Real workloads do not scale perfectly on an SMP system.

Some factors that inhibit perfect scaling are as follows:

Bus/switch contention increases while the number of processors increases
Memory contention increases (all the memory is shared by all the processors)
Increased cost of cache misses as memory gets farther away
Cache cross-invalidates and reads from another cache to maintain cache coherency
Increased cache misses because of higher dispatching rates (more processes/threads need to be dispatched on the system)
Increased cost of synchronization instructions
Increased cache misses because of larger operating system and application data structures
Increased operating system and application path lengths for lock-unlock
Increased operating system and application path lengths waiting for locks

All of these factors contribute to what is called the scalability of a workload. Scalability is the degree to which workload throughput benefits from the availability of additional processors. It is usually expressed as the quotient of the throughput of the workload on a multiprocessor divided by the throughput on a comparable uniprocessor. For example, if a uniprocessor achieved 20 requests per second on a given workload and a four-processor system achieved 58 requests per second, the scaling factor would be 2.9. That workload is highly scalable. A workload that consisted exclusively of long-running, compute-intensive programs with negligible I/O or other kernel activity and no shared data might approach a scaling factor of 3.2 to 3.9 on a 4-way system. However, most real-world workloads would not. Because scalability is very difficult to estimate, scalability assumptions should be based on measurements of authentic workloads.

The following figure illustrates the problems of scaling. The workload consists of a series of hypothetical commands. Each command is about one-third normal processing, one-third I/O wait, and one-third processing with a lock held. On the uniprocessor, only one command can actually be processing at a time, regardless of whether the lock is held. In the time interval shown (five times the standalone execution time of the command), the uniprocessor handles 7.67 of the commands.
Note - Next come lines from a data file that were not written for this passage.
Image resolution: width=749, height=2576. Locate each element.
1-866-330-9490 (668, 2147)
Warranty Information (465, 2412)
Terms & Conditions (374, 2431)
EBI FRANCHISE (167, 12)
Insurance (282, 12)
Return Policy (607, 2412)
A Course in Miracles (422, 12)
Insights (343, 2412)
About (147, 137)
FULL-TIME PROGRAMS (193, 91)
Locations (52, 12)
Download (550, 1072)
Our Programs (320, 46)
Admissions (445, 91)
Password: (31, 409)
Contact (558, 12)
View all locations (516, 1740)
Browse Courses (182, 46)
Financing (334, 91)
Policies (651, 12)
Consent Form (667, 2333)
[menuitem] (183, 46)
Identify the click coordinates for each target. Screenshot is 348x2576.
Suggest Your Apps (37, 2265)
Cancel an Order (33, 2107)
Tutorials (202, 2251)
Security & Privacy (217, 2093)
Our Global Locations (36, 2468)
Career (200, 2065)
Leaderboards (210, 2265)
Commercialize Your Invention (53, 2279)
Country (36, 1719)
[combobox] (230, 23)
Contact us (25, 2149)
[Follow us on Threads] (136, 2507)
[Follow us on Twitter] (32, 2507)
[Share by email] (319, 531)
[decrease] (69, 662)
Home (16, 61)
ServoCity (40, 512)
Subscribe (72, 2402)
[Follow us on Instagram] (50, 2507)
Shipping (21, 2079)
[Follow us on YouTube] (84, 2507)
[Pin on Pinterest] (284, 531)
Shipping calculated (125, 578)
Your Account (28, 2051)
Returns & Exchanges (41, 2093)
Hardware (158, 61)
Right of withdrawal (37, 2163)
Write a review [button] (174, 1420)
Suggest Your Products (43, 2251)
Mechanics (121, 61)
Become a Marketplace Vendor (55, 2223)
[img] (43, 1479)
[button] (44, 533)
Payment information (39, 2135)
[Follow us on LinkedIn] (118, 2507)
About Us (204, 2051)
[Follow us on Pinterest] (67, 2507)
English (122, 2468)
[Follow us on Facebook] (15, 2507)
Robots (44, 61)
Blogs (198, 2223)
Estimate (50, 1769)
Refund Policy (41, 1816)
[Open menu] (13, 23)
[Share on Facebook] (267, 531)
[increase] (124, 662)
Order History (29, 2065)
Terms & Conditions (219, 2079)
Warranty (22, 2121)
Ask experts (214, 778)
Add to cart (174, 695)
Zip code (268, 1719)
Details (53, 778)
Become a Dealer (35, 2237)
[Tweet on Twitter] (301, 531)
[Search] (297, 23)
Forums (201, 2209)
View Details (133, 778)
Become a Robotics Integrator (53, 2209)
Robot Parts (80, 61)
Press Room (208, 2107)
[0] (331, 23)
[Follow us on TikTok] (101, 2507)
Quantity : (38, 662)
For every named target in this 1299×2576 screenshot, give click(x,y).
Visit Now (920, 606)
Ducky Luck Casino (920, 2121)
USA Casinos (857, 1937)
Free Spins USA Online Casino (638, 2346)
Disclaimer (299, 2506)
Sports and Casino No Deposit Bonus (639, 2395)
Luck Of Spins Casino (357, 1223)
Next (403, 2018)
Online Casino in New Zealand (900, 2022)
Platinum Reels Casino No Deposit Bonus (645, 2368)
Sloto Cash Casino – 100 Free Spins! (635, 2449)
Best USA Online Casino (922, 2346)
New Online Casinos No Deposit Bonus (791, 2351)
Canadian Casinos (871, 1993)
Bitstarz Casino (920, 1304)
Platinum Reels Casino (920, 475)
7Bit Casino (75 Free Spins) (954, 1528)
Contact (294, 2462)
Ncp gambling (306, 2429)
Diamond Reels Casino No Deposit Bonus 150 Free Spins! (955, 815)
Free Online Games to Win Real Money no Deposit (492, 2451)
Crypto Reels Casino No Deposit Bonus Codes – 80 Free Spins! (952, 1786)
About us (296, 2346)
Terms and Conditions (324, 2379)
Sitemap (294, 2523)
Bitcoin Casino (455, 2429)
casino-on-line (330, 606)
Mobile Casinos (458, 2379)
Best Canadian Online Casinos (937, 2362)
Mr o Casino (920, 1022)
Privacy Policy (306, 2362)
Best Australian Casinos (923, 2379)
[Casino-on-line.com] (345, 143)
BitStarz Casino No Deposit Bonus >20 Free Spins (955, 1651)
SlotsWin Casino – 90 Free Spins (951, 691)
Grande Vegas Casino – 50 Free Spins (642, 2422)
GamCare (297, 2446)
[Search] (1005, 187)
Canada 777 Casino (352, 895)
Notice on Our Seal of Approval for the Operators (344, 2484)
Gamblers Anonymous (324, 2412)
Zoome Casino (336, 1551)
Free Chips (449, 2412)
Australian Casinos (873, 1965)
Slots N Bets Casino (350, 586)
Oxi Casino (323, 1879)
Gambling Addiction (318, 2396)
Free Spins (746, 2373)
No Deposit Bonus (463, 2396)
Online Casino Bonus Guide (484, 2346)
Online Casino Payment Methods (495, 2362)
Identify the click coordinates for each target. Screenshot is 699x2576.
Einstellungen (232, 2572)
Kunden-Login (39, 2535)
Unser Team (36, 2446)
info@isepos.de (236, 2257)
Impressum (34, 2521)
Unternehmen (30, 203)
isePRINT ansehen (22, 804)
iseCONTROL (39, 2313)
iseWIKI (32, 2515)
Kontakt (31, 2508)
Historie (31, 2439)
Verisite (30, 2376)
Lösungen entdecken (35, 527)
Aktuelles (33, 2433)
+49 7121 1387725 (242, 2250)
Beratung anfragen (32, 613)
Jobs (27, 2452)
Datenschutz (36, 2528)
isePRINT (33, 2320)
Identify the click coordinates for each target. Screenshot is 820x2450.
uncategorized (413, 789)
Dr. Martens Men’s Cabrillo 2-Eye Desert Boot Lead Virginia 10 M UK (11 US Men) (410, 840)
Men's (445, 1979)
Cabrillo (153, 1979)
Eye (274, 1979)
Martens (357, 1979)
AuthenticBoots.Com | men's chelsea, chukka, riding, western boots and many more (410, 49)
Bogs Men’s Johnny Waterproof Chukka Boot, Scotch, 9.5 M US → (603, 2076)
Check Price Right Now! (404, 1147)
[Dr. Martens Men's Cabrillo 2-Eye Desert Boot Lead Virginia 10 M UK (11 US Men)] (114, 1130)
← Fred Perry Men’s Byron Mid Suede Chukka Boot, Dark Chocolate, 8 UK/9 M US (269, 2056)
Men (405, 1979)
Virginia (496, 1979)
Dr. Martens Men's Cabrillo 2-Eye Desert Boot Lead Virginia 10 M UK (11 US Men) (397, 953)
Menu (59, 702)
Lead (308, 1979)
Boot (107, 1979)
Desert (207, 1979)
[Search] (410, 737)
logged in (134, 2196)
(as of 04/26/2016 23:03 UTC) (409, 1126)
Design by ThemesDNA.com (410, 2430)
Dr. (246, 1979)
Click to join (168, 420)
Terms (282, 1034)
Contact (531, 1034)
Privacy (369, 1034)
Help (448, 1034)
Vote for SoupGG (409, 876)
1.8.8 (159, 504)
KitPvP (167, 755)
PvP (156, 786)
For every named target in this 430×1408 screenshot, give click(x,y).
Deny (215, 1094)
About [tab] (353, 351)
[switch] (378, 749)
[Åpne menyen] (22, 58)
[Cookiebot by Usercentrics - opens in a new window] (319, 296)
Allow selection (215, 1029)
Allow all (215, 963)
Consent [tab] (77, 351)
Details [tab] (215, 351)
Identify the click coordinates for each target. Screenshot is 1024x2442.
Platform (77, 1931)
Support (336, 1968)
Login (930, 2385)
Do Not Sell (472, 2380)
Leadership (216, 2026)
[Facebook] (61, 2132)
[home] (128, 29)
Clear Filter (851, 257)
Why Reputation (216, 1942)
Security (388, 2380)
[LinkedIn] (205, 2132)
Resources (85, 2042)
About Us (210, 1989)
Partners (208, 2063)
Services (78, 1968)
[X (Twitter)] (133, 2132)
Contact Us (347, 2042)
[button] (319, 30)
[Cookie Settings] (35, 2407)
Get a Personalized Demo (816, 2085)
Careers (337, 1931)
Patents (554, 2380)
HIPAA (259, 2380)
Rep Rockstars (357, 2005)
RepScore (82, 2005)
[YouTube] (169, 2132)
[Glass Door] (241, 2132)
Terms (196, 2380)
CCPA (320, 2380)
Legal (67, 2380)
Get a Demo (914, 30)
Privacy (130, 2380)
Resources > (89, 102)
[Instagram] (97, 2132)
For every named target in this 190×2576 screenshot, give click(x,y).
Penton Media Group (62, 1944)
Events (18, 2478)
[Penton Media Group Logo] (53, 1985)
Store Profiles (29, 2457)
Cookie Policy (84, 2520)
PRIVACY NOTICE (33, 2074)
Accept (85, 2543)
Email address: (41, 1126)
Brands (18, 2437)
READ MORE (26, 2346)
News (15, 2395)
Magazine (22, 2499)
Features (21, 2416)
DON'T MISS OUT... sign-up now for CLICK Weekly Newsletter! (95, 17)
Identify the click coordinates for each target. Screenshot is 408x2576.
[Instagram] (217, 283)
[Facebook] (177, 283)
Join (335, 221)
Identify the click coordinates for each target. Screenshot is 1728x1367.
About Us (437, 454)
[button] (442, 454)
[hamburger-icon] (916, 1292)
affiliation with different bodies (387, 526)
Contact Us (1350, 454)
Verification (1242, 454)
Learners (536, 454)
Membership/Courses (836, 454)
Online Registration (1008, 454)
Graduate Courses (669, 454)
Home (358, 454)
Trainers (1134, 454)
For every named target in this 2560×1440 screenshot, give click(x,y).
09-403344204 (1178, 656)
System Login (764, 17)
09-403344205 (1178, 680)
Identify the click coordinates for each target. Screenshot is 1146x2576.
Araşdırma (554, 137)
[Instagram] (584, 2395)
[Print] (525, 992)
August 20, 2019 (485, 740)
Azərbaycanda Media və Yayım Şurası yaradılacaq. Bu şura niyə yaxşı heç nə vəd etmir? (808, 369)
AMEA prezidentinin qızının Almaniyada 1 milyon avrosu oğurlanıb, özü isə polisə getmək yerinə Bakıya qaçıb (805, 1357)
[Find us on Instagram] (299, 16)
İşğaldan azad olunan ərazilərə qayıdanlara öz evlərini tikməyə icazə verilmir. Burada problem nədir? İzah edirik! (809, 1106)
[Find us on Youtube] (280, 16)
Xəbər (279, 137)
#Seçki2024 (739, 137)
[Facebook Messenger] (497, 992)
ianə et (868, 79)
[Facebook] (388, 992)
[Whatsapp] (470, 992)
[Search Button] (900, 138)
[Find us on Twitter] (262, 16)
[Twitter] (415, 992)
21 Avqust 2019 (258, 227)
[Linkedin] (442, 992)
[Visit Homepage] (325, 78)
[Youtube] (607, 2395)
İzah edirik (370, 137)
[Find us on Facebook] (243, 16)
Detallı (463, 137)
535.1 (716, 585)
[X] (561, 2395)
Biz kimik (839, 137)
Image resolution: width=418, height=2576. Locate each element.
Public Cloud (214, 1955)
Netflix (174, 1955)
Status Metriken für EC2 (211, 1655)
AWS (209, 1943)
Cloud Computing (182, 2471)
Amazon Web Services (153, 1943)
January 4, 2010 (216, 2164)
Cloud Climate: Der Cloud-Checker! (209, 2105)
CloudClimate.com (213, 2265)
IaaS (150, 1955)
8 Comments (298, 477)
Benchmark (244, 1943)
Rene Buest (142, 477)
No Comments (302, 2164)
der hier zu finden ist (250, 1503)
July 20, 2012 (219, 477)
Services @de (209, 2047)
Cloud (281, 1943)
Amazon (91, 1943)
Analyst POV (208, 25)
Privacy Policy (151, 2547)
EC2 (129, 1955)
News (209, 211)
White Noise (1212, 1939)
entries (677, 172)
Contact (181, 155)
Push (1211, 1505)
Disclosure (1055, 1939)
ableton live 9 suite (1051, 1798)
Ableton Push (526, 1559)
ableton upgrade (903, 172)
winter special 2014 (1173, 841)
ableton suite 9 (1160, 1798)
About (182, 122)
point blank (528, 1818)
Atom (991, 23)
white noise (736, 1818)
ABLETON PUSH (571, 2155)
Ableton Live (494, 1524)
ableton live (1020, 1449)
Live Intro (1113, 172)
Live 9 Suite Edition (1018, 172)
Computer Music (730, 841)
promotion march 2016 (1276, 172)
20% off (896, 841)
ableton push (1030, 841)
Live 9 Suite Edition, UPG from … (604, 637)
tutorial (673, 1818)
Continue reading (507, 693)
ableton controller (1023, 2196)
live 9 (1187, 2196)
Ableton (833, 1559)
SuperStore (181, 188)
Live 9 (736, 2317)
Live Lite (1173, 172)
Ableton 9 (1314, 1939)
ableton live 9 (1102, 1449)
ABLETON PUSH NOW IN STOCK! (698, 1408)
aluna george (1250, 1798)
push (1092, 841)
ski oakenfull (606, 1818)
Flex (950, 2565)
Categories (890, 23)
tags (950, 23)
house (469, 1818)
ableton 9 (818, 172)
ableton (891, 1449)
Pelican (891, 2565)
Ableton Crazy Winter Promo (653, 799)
Figure 1. Multiprocessor Scaling. This figure illustrates the problems of scaling. The workload consists of a series of hypothetical commands. Each command is about one-third normal processing, one-third I/O wait, and one-third processing with a lock held. On the uniprocessor, only one command can actually be processing at a time, regardless of whether the lock is held. In the same time interval, the uniprocessor handles 7.67 of the commands. In that same period, the multiprocessor handles 14 commands for a scaling factor of 1.83..

On the multiprocessor, two processors handle program execution, but there is still only one lock. For simplicity, all of the lock contention is shown affecting processor B. In the period shown, the multiprocessor handles 14 commands. The scaling factor is thus 1.83. We stop at two processors because more would not change the situation. The lock is now in use 100 percent of the time. In a four-way multiprocessor, the scaling factor would be 1.83 or less.

Real programs are seldom as symmetrical as the commands in the illustration. In addition we have only taken into account one dimension of contention: locking. If we had included cache-coherency and processor-affinity effects, the scaling factor would almost certainly be lower.

This example illustrates that workloads often cannot be made to run faster simply by adding processors. It is also necessary to identify and minimize the sources of contention among the threads.

Scaling is workload-dependent. Some published benchmark results imply that high levels of scalability are easy to achieve. Most such benchmarks are constructed by running combinations of small, CPU-intensive programs that use almost no kernel services. These benchmark results represent an upper bound on scalability, not a realistic expectation.

Another interesting point to note for benchmarks is that in general, a one-way SMP will run slower (about 5-15 percent) than the equivalent uniprocessor running the UP version of the operating system.